当初在济南街头被三个人齐指的“叛徒”,结果如今除了郭嘉以外全数同样“叛变”,也不知道郭嘉现在的心情如何?
姚珞与陈宫两个人的情况基本也属于该知道的都知道,不知道的要么忙得头昏脑涨,要么就是对这种事情并不关心。同时姚珞也终于再一次,收到了之前单方面切断通信的石律来信。
“蔡伯喈难以营救,自杀于狱中。昭姬扶灵归陈留,望小姐前来相迎。”
袁绍与公孙瓒打来打去,洛阳也同样不太平到了极致。董卓身死之后可以说是人人欢庆,然而在这种所有人都雀跃的时候,被董卓优待的人却非常痛苦。
王允并不是什么心胸开阔的人,在董卓手下有厚待的人必然是会被他一个个盯住清算,包括公认是大儒的蔡邕也是一样。甚至于可以说所有人都在为蔡邕求情时他却依旧一意孤行,强行把蔡邕下狱,并且不允许他再写任何典籍史书。
这和要蔡邕的命也没有任何区别,在洛阳城破后被迫携带万卷书册来到长安的蔡琰听到这件事脸色发白,尤其是在接到父亲在狱中自杀身亡、只给自己留了一封信时更差点没晕过去。
“董卓已经死了,如今王子师如此对我父,竟是要对所有被董卓关照的人全数杀尽么?”
看着眼前咬牙的蔡琰时旁边一个将领微微侧过头,似乎是有些不忍,也像是听了她的话而有些别的想法。石律扶着蔡琰站起时顺势在眼前扫了一圈,立刻又垂下眼眸,轻轻地帮她拍着背。
现在父亲死了,整个长安只剩下自己。而董卓被杀却又格外混乱,王允本人又多处反复,长安绝对不能久留。
虽然有着对父亲死去的悲伤与痛苦,但是蔡邕临死之前给她的信上所写是不希望她这么持续背上这样沉重的负担,而是要更好得活下去。
既然要活下去,那么就不能持续留在长安。蔡琰身为蔡邕唯一的女儿继续在长安待下去也只会作为或许是王允、或许是什么别人竖起来用于“缅怀蔡邕”的靶子。
必须要走,至少必须要离开长安,离开这个是非之地。至于去哪里——
“阿律,我们回陈留。”
既然是父亲去世,那么送他落叶归根再守孝也完全可行。陈留地处兖州,而现在的兖州牧正是曹操。

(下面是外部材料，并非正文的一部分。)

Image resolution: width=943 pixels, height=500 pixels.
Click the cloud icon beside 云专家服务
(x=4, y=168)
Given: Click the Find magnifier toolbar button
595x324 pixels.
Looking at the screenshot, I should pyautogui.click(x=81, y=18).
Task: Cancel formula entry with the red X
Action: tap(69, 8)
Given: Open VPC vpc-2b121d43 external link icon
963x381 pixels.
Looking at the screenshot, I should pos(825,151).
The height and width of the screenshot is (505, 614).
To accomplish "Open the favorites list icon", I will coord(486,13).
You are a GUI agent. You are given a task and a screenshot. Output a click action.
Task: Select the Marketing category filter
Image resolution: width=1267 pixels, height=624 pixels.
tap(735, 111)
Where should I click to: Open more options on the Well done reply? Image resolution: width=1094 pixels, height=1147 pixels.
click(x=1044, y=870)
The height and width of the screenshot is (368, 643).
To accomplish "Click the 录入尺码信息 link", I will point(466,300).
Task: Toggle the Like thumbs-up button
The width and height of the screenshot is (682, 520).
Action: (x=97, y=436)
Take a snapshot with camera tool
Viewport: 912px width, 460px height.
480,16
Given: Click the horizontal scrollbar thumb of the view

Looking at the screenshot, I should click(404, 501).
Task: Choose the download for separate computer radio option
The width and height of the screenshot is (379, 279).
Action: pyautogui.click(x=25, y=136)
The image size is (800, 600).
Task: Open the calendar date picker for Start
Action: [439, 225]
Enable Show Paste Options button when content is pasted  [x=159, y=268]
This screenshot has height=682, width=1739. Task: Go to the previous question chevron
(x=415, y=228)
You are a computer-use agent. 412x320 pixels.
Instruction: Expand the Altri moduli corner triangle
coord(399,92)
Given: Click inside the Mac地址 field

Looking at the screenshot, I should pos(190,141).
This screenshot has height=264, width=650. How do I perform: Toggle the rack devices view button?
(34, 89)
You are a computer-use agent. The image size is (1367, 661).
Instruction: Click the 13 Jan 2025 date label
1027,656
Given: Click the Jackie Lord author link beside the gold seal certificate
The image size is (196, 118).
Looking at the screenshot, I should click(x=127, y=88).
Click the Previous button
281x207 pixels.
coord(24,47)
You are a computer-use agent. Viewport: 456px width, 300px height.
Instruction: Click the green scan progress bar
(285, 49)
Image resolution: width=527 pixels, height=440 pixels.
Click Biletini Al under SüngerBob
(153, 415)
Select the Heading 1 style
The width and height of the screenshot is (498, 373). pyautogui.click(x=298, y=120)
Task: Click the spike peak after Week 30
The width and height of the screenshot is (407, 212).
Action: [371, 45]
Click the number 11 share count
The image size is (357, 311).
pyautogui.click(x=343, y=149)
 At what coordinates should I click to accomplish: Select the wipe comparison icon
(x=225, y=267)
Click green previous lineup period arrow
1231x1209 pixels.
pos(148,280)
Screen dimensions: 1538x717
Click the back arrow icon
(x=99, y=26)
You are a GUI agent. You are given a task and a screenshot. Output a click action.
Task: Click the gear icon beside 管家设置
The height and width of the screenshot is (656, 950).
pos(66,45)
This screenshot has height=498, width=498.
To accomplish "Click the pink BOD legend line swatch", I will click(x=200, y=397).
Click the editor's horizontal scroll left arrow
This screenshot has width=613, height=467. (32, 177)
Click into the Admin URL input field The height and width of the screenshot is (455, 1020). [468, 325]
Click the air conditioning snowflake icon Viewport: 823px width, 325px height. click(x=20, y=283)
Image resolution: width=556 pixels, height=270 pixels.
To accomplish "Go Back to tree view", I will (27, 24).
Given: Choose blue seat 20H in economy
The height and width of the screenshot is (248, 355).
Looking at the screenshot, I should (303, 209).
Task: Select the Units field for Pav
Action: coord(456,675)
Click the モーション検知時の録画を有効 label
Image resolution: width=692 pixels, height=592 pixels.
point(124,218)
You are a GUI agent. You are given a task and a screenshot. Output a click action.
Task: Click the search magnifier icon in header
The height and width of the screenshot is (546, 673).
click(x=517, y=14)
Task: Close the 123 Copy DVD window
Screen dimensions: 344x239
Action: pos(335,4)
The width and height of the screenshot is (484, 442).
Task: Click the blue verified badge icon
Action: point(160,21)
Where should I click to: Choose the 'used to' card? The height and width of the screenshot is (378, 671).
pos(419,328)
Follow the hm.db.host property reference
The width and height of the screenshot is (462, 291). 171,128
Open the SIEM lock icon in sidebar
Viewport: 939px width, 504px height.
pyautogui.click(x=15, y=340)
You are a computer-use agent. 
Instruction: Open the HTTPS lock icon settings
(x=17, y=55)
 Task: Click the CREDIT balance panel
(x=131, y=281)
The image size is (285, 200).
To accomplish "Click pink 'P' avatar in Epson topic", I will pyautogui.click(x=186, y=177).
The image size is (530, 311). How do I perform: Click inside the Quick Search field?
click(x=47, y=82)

蔡琰知道去年蔡邕还在思考着要不要跑去投奔曹操,连信都让石律通过洛阳几处商队帮忙递交过,但同样也因为不少原因都不了了之。现在曹操在兖州已经安稳,她可以肯定去曹操那里没有关系,并且安全也是可以保证的。
“我只是一弱女子罢了,如今还恳请王书事允许我扶灵送父亲归乡。”
“此事当然没问题,只是如今时局混乱,不知蔡小姐路上可需要护卫?”
“不用。”
没有再继续说下去,蔡琰看着自己父亲的棺木伸手轻轻触碰着代表死亡的木材,脸上似哭非笑,又像是多了几分早就料到的释然:“只要董卓死了,按照他对我父亲的态度,我父亲终究会死的。”
但就算如此,杀了她父亲的还是王允。哪怕他再怎么被天下谴责,再怎么懊悔也无济于事。只不过——
“但我有一事,还请将军转达给王书事。”
“蔡小姐请说。”
“我要带熹平石经归家。”
蔡文姬的声音很平静,但是就是这份平静让所有人都沉默了下来。《熹平石经》又被称为《太学石经》,是当年蔡邕写完之后刻录在太学前石头上的官定本,哪怕是董卓入洛阳又烧毁洛阳,他尊敬蔡邕自然是不敢去动这些东西,王允更是不敢去擅自砸碎。
你要砸了蔡邕做的官定儒家经典,是想要忘本么?还是说在王允你看来,你杀了个董卓就是比圣人更圣人了?
“这是我父亲所刻,既然王书事不需要我的父亲,那么《熹平石经》也请让我带走,一并与父亲下葬,也算是不用再碍了他的眼。”
“蔡小姐,这件事情,我得去禀报。”
“你且去,停灵七日后我便带父亲归家。”
蔡琰根本就不想再说下去,带着蔡邕地棺木回到家中的时候垂下眼眸,看向石律突然苦笑了起来:“我是不是太坏了?我居然用阿翁的死,在给自己牟利。”
“蔡小姐,比起这些,蔡公更想让你活下去。”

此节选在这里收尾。